(Beginning of Document extract)

Hacker News new | ask | show | jobs
by avin_regmi 2655 days ago
1. Caching the input will save lots of time. Inputs are not unique each time. In a production environment, lots of inputs are the same. Many platforms in fact will do caching such as Algorithmia, TF Serving, and Sagemaker. If a time to do a search in Redis database is faster than forward pass, caching will reduce time dramatically. Watch my youtube video where I give an example.

2. It's up to you if you want to use it in GPU or CPU. Benchmark was done in a CPU but you're free to download panini via Helm and use GPU in your private kubernetes.

3. For now, during beta testing, we're offering free inference and there is a limit of model size cannot exceed over 2GB.

Hope this was helpful.

1 comments

I don’t know what sort of production you’ve been exposed to, but the inputs to a Deep Net are almost never the same.

We have hundreds of models, across many domains, real estate, energy prediction, time series crypto, video analytics, molecular modelling.

I would bet money that across the millions of predictions that we make weekly, over all of the models, no two inputs are the same.

That’s kind of the point of Deep Learning - high dimensional noisy input

Caching will not help you here

It really depends on the application. Such as content recommendation, prediction of popular items are requested frequently. We maintain prediction cache so we can serve the frequent cache without passing into the model. We also use cache for selecting a model. To do this we join the original prediction with the feedback it receives. Feedbacks are received soon after the prediction, even unique query can benefit from a cache. Most of the prediction models are not Deep learning these days. Most companies are using classical machine learning. In our case, we trained SVM in SciKit learn feedback throughput of 1.8x. We have a simple LRU eviction for cache and use normal cache eviction algorithm.
The point we are trying to make is that we don't think caching adds much value to the product. It is very easy to implement and doesn't help much.
I'll take your feedback into consideration :)

(End of Document extract)
(Beginning of Provided data)

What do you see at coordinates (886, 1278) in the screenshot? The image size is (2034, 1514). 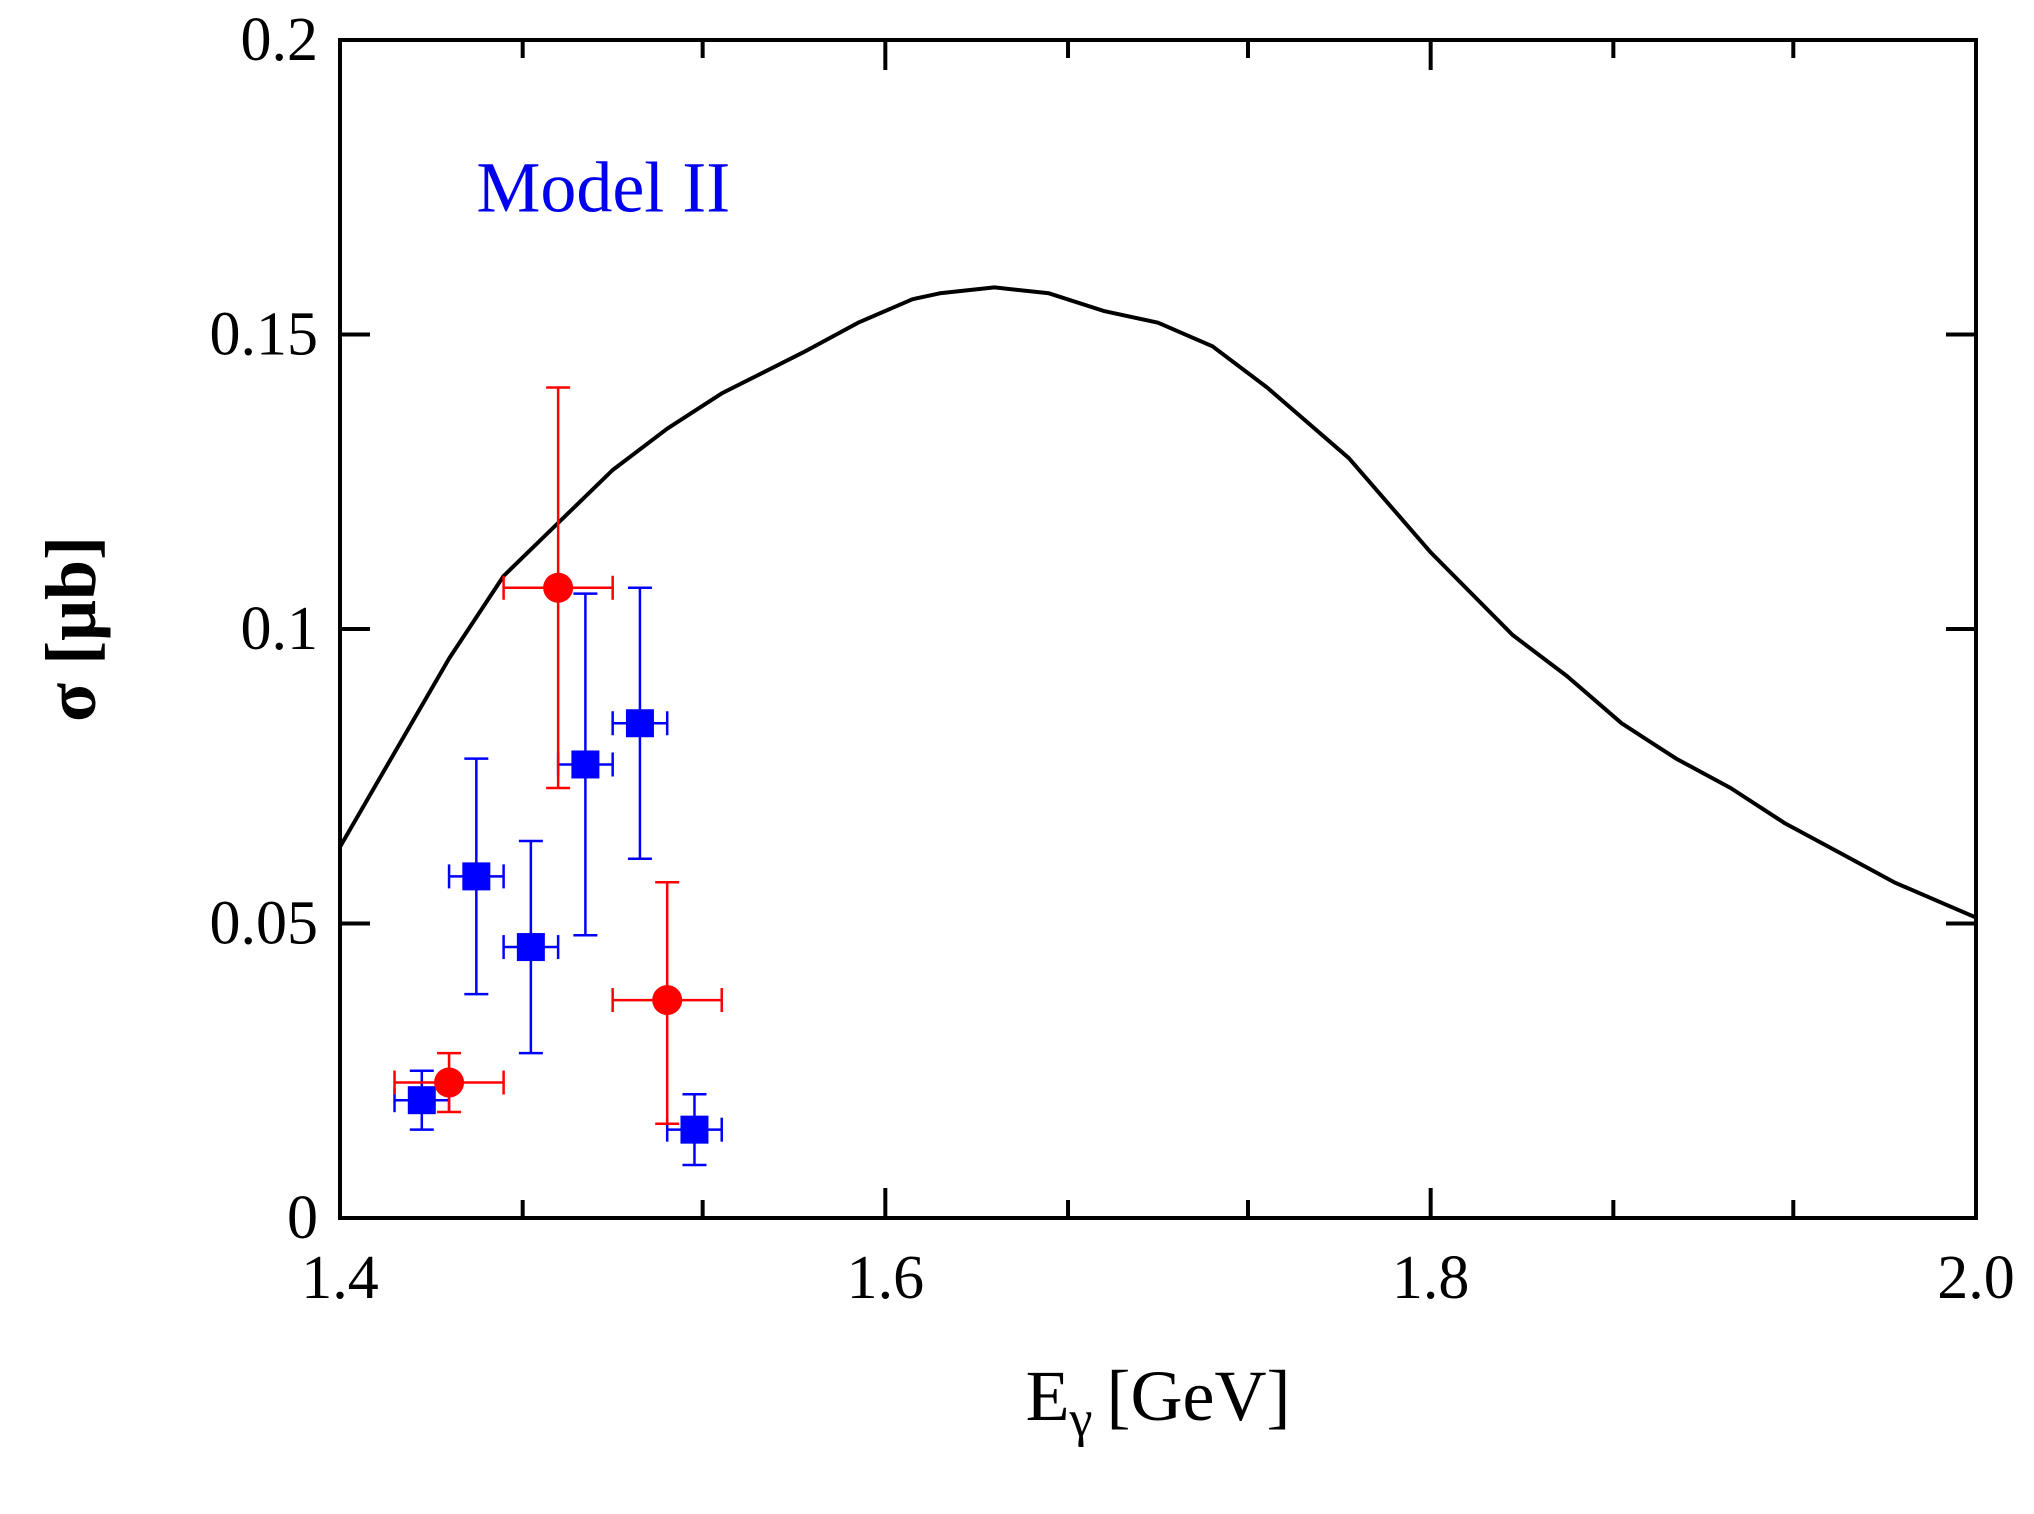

(End of Provided data)

:: Your instructions ::
Please echo word for word the passage of the caching thread above that opens with the words containing "2. It's up to" and closes with "this was helpful.".

:: Reply to the exercise ::
2. It's up to you if you want to use it in GPU or CPU. Benchmark was done in a CPU but you're free to download panini via Helm and use GPU in your private kubernetes.

3. For now, during beta testing, we're offering free inference and there is a limit of model size cannot exceed over 2GB.

Hope this was helpful.